The big trick here is that the bread does its rising in the fridge, which retards the action of the yeast, allowing the dough to mature whilst controlling the rise.  This lets you leave the dough alone to do its thing while you go off and do yours.  The interventions needed to execute this recipe are small and spaced widely apart, so it isn’t as disruptive as an eighteen hour recipe would at first appear.

So, start at lunchtime on Saturday.

Measure 450g of unbleached white bread flour into a large bowl and add a tablespoon of honey, a teaspoon of instant yeast (that’s 3g, or half a normal packet) and one and a half teaspoons of salt.  Mix together and add 255g of lukewarm water. Yes, that’s grammes…weigh your water.

Use a large spoon to mix everything together.  Keep mixing for about three minutes until the dough forms into a stiff ball.  Let it rest for five minutes and then knead for three minutes until the dough is smooth.  It should feel stiff but still flexible.  Put the dough into a lightly oiled bowl and cover with cling film.

At this point, you can either let the dough rise for about an hour at room temperature, or put it in the fridge to rise for the rest of the afternoon, which is what I did.

When the dough has risen, at some point in the evening, it’s time to shape the bagels.

Divide the dough into six equal chunks and roll out a chunk into a sausage shape about twenty-five centimetres long.  Wrap the dough around your fingers and press the overlapping ends together very tightly, before working the dough in your hands to even out the thickness.  The bagel’s hole should end up about five centimetres across.  Don’t use any extra flour to do this – if the dough stick to the work surface, just wipe the surface with a slightly damp cloth and try again.

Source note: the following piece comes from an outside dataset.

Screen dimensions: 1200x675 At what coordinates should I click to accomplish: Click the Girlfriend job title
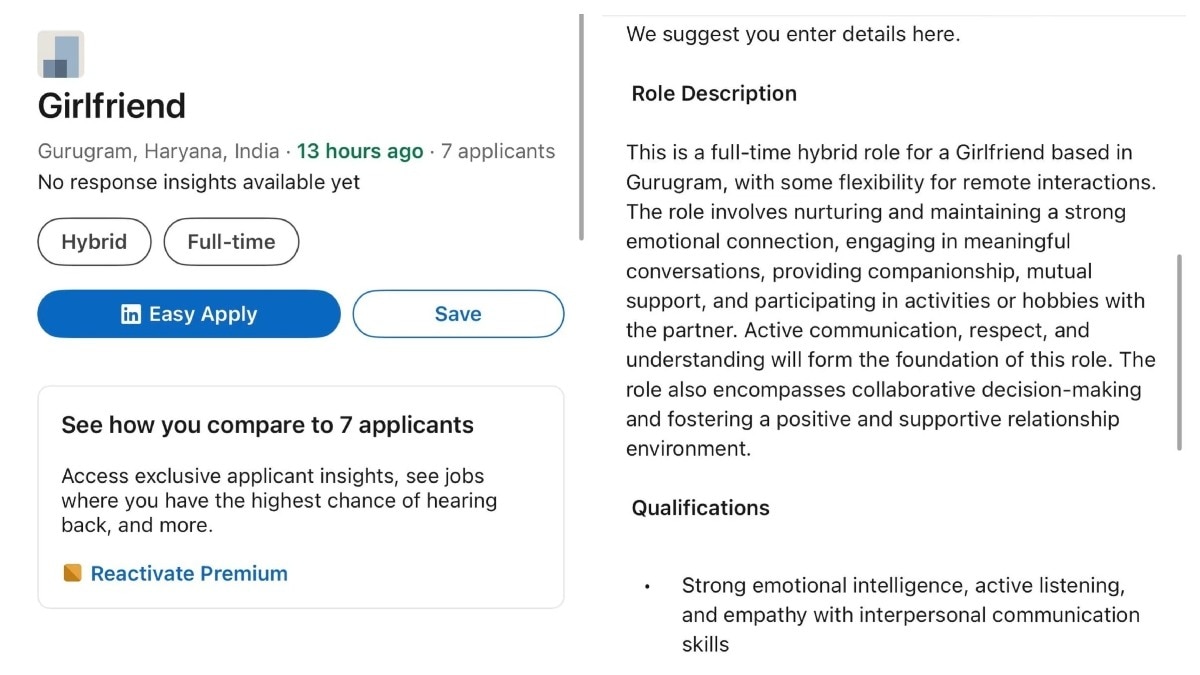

Lay the bagels on a well oiled baking sheet as you form them, and when they’re all done, cover the sheet with cling film and put it into the fridge.  Leave it there overnight.

The next morning, you’ll need to be up relatively early, but your only job is to lift the baking tray out of the fridge, then you can go back to bed for an hour and a half whilst the bagels warm up a little.

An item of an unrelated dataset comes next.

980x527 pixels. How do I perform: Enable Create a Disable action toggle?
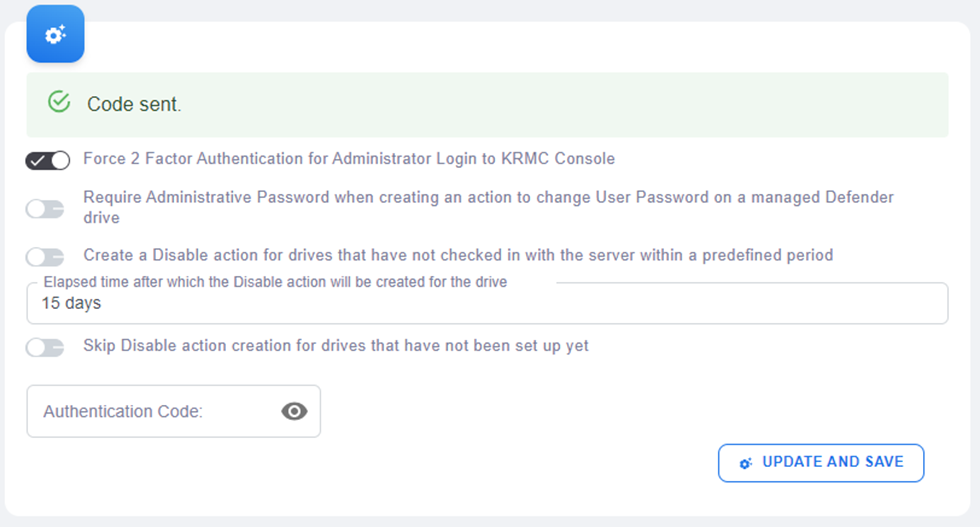coord(45,257)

The next step is important, and tells you if your bagels are properly risen.  You need to dunk one in a bowl of water, to see if it floats.  If it does, you’re good to go, but if it doesn’t, leave them for another fifteen minutes or so.  You need one bagel to pass the float test.

Peter Reinhart's bagels

Next, the tricky part.

A bagel needs to be either steamed or poached to make it into a proper bagel and to give it its characteristic crust.

Dissolve a tablespoon of baking soda, a tablespoon and a half of honey and a teaspoon of salt in a pan of water that’s at least ten centimetres deep and big enough to hold at least three bagels at once.  Bring the water to the boil and let it gently simmer.

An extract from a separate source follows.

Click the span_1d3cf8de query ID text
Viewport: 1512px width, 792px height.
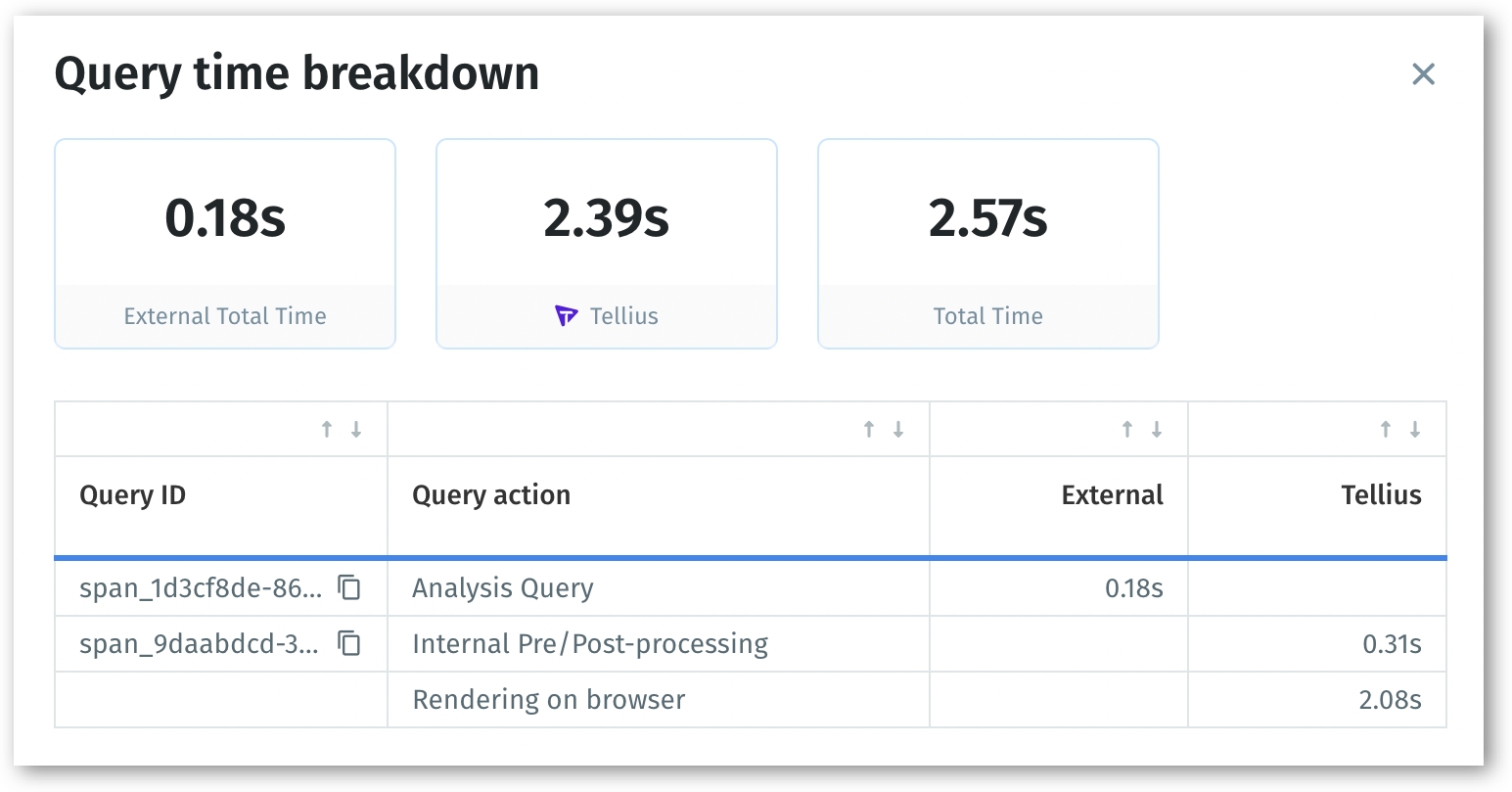pos(201,587)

Carefully lift each bagel from the tray and slide them gently into the water.

Try to handle the dough as little as possible, so that you don’t knock it back too much.

Poach for about a minute before flipping each bagel over for another thirty seconds.  Lift the poached bagels out with a slotted spoon and put them back onto the oiled tray.

Once all the bagels are boiled, top them with either poppy or sesame seeds and bake them in a very hot oven (230c) for eight minutes.  Rotate the sheet and continue to bake for another eight minutes.  Keep an eye out to check that there’s no burning or excessive browning going on.

These bagels are the absolute real deal.  They knock the spots off the slightly stale tasting specimens that you buy by the bag from the supermarket.  Yes, it’s all a bit of an ordeal making them, but it isn’t difficult, and there’s much to be said for simply doubling the recipe and doing a batch of twelve and freezing the ones that don’t get eaten over the Sunday papers.

This recipe is from Peter Reinhart’s stunning Artisan Breads Every Day.